Managing my epilepsy, EDS and overall health as my body changes and grows throughout pregnancy has been a day to day adventure. I never know exactly how I am going to feel when I wake up, which definitely makes it hard to make plans and knock out my ever-growing to do list. I’ve also been seeing my obstetrician regularly along with a high risk pregnancy specialist (as well as my other specialists) and having more tests and monitoring than you would with a normal pregnancy. This has pushed the blog to the back burner, but—I promise—I’ve missed my time creating and cooking, photographing and, most importantly, sharing with you all!
Today, I’m excited to share a new slow cooker recipe—which who doesn’t love their slow cooker?! It makes putting a meal on the table easy and effortless. You simply set it and forget it, until you’re ready to serve. This Slow Cooker Balsamic and Dijon Chuck Roast is full of flavor from the vinegar, mustard and spices, which complement the beef and roasted vegetables perfectly. The low and slow cook time also makes this cut of meat juicy and the end result is a tasty dish of tender, fall apart meaty goodness!
I actually created this recipe for an awesome company who delivers 100% grass-fed beef and other pasture raised meats right to their subscriber’s doors. Butcher Box was looking for bloggers to team up with so they could include recipe cards (see sample below) in their monthly subscription boxes—this way their customers not only get access to high quality meat, but also have an easy to follow recipe to go along with each cut. Talk about convenience! You can read more about the kits and subscription options they offer and the complete back story behind their amazing company here.
We had the roast and veggies for dinner and served it alongside a big green salad and cauliflower rice since we were having guests the first time around. I’ve since made this two more times and my husband raved when I served it last week on baguettes from our local gluten free artisan bakery, Taffet’s, and topped it with pepperoncini, raw cheddar cheese and caramelized onions—absolutely DELISH!
- 36 ounce (about 2 ¼ lb.) boneless grass-fed beef chuck roast
- ¾ cup organic beef broth
- ½ cup balsamic vinegar
- 1 tablespoon Worcestershire sauce
- 2 teaspoons Dijon mustard
- 2 teaspoons gluten free tamari or coconut aminos
- 1 teaspoon raw honey
- 2-3 garlic cloves, minced
- ½ teaspoon onion powder
- ¼ teaspoon crushed red pepper flakes
- Ground black pepper, to taste
- Fresh chopped parsley, to garnish (optional)

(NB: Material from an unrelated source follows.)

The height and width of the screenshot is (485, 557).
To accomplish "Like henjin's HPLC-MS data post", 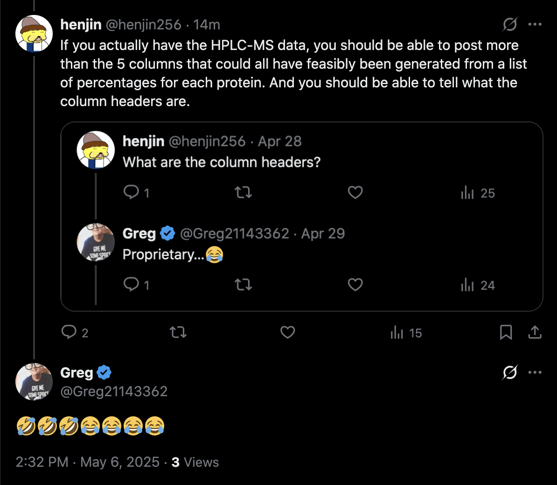I will 287,332.
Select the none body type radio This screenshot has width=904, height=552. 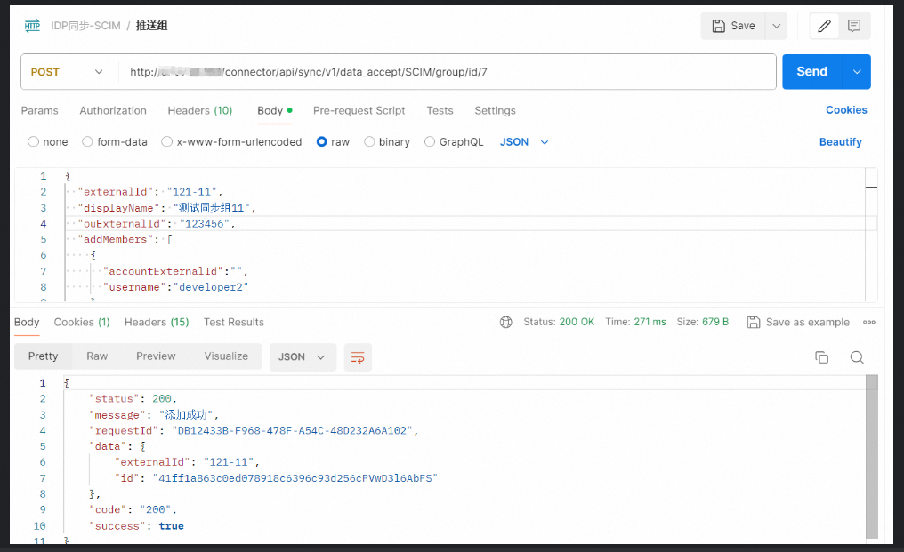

- 1 lb. Yukon Gold potatoes, washed and quartered
- 2 cups carrots, peeled, trimmed and halved
- 2 cups radishes, trimmed and halved
- 2-3 tablespoons extra virgin olive oil
- 1 ½ teaspoons sea salt
- Ground black pepper, to taste
- Lightly coat the inside of a slow cooker with oil and place chuck roast into the bottom. Whisk remaining ingredients together, pour over roast and close the lid.
- Cook on low for 6-8 hours or on high for 4 hours.
- Once roast is finished cooking, remove from slow cooker and shred with two forks in a serving dish. Serve with extra juices (discarding any fat) and garnish with parsley, if desired.
- When the slow cooker has a little less than an hour left, preheat oven to 425 degrees (F) and line a baking sheet with parchment paper. Toss vegetables with olive oil, salt and pepper.
- Spread the vegetables in an even layer on prepared baking sheet.
- Roast for 30-35 minutes, rotating pan and stirring halfway through cooking time, until tender and crisp.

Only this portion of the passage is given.